_WHAT TO WORK ON_.
Below are the records; give again exactly the line with "At what coordinates", the line with "You are a GUI", and each line that lies between them, and nothing besides.

_ENTRIES PROVIDED_.
========

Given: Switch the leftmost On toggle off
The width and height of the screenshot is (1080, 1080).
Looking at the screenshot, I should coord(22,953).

========

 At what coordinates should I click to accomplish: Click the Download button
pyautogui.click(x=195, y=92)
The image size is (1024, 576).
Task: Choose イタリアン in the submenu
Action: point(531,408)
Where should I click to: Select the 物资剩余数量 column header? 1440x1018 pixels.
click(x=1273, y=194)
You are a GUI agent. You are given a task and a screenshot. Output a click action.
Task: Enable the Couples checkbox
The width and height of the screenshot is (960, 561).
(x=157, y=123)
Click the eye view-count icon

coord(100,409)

========

_ANSWER AREA_.
 At what coordinates should I click to accomplish: Click the Download button
pyautogui.click(x=195, y=92)
The image size is (1024, 576).
Task: Choose イタリアン in the submenu
Action: point(531,408)
Where should I click to: Select the 物资剩余数量 column header? 1440x1018 pixels.
click(x=1273, y=194)
You are a GUI agent. You are given a task and a screenshot. Output a click action.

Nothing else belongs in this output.